**EXERCISE INSTRUCTIONS:** Once you find the line below that contains "Where should I", write it out along with every later line exactly as given, stopping only when the records end. Omit the pictures.

BEGIN PROVIDED ENTRIES

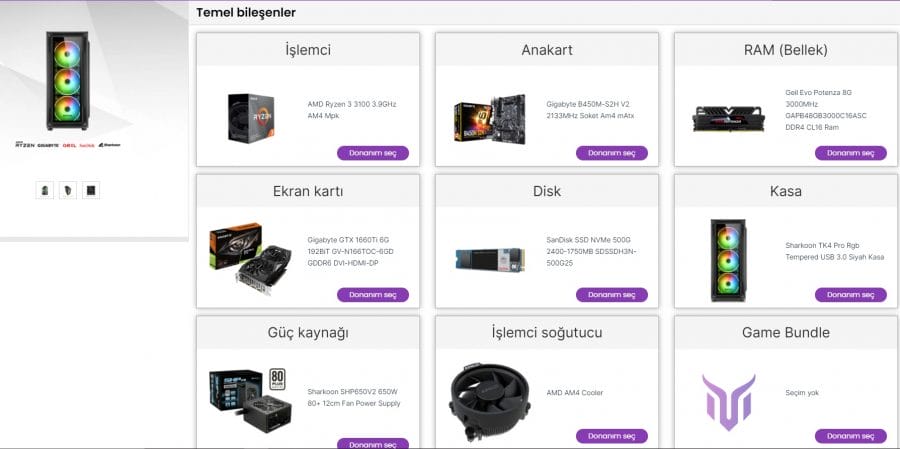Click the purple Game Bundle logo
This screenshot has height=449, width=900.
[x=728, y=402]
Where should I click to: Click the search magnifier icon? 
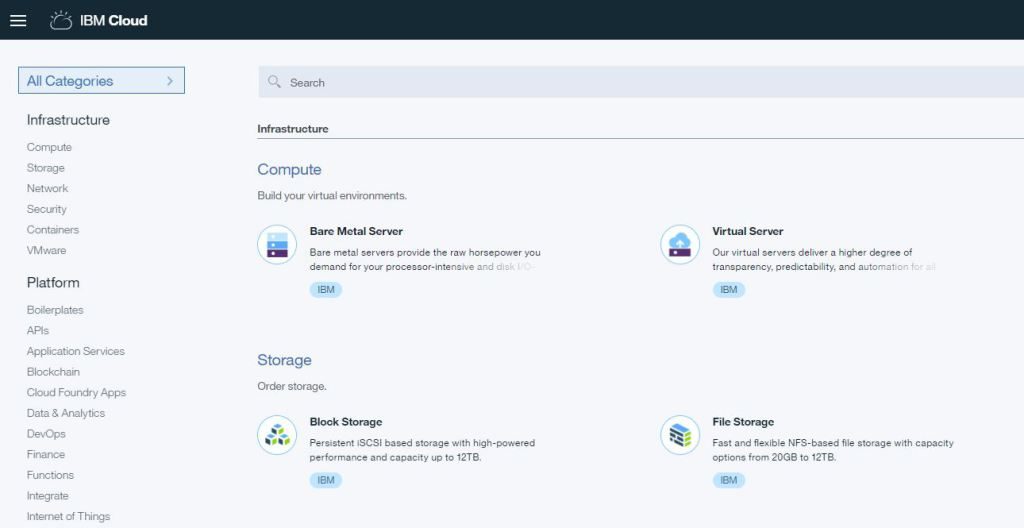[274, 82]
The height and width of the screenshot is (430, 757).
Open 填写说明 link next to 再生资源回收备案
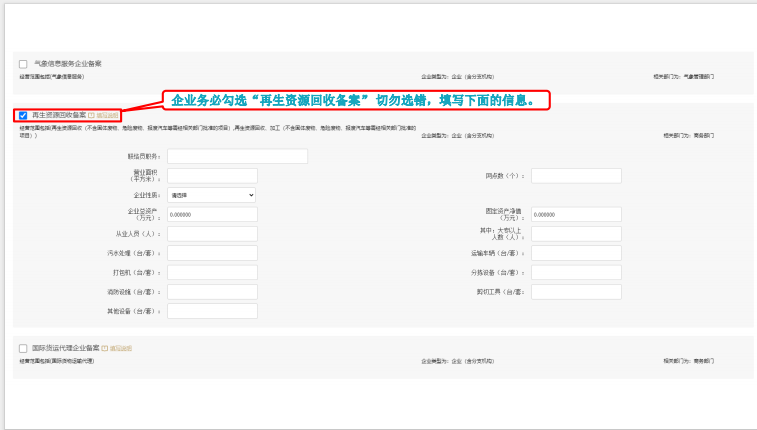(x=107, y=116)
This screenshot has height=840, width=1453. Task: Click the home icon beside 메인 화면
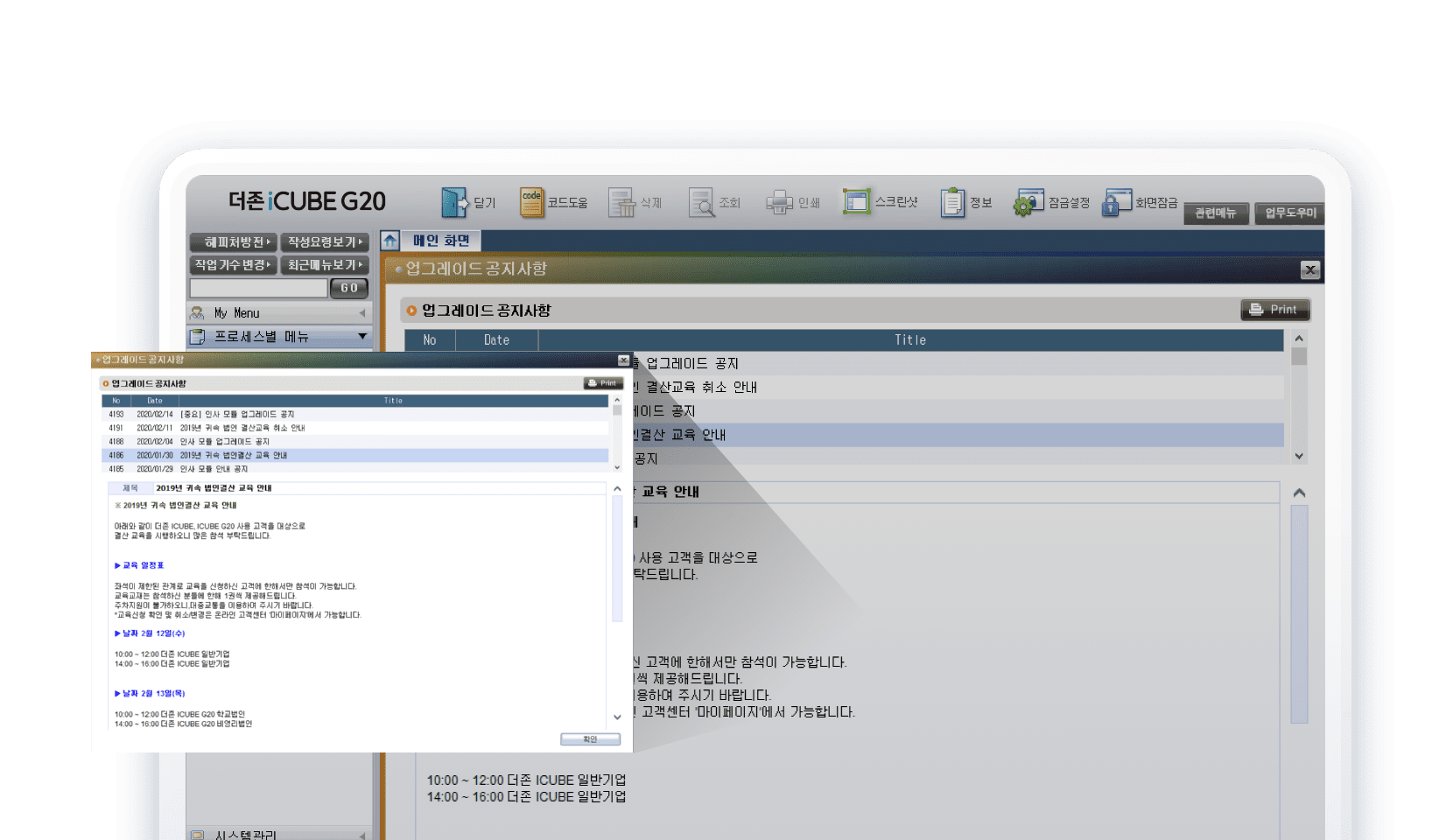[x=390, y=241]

END PROVIDED ENTRIES

**ANSWER:**
Where should I click to: Click the search magnifier icon? 
[274, 82]
The height and width of the screenshot is (430, 757).
Open 填写说明 link next to 再生资源回收备案
(x=107, y=116)
This screenshot has height=840, width=1453. Task: Click the home icon beside 메인 화면
[x=390, y=241]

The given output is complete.